Monday, August 21, 2006

Owners approve expansion of solar system

The dateline in Wednesday's paper is WASHINGTON. So now we know where the owners of planetary franchises have their headquarters. And the reportage provides insight into how business decisions are made on the macro-level. As predicted by ESPN, NYSE, and IAU analysts, expansion has once again hit the solar system. It seems nine planets don't provide a big enough viewing audience, so we're going to a 12-planet league.

What's next - revenue sharing? Think of how a 12-planet format will affect the playoffs! This could be as influential as the BCS (Bowl Championship Series to the layperson). Or not.

To solar system purists, of course, this is an outrage. Geez, they're letting Charon, Xena, and Ceres in, next every freaking asteroid between Mars and Jupiter will want planetary status. Then it will become an entitlement. What's to keep every large hunk of celestial debris from thinking it's a planet? What was wrong with the nine real planets anyway?
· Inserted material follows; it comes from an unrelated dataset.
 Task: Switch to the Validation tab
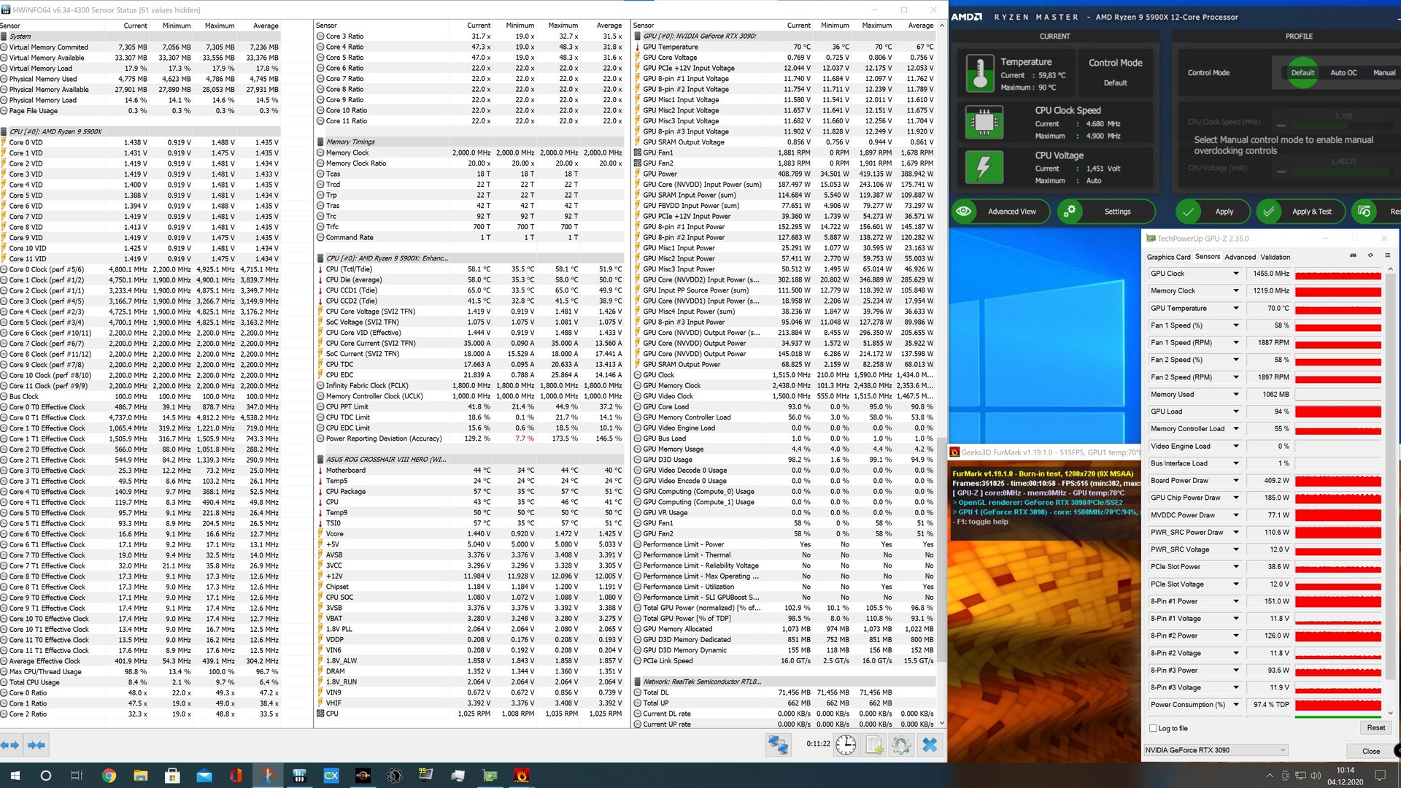(1275, 257)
"More planets will be added later," astronomers from the International Astronomical Union (IAU) stated. Ya see? You let three upstart heavenly bodies into the solar system, and there goes the neighborhood. Like Reagan said about the Panama Canal, it's OUR solar system, and we intend to keep it.

Besides, it says right here that two of the newcomers - Charon and Xena - are "distant odd-balls wandering outside Neptune in weirdly shaped orbits," just like Pluto. You know, Pluto never did really fit in. Too small, too peculiar, too far out, it just wasn't like the other, normal planets, and frankly it didn't get along, you know, traveling in an irregular orbit as it does. So now the weirdos are called "plutons" but we have to treat them as if they were regular planets, sort of an affirmative action program.

The other newcomer, Ceres, was apparently treated as a planet back in the nineteenth century, and now it's a planet again. Sort of. Kind of a small-market planet, like Pittsburgh. It's been around for a long time, so we might as well call it a planet, in a marginal, tolerant kind of way, you know, like Milwaukee, even though it will never be in a position to compete with the big planets - your Jupiters, your Saturns, Uranuses.

Speaking of bureaucrats, all this is still very much "up in the air," so to speak. Nothing is final until the recommendation of the Planet Definition Committee is approved by the 3,000 astronomers of the IAU meeting this week in Prague. Imagine the tension in the air. The conditions for planethood include being at least 500 miles wide, and Ceres just barely squeaks in at 580 - much smaller than our moon. It has to be round, and it has to orbit a star.

At least there are standards, like roundness, even though Earthlings are bound to be suspicious of any aspiring planet with an irregular orbit. So don't get any big ideas, you plutons! We'll always know you're different. And those other icy bodies out there lobbying the IAU and their local chapter of Planned Planethood, don't think this leaves the door open for just any asteroid to join the planet club.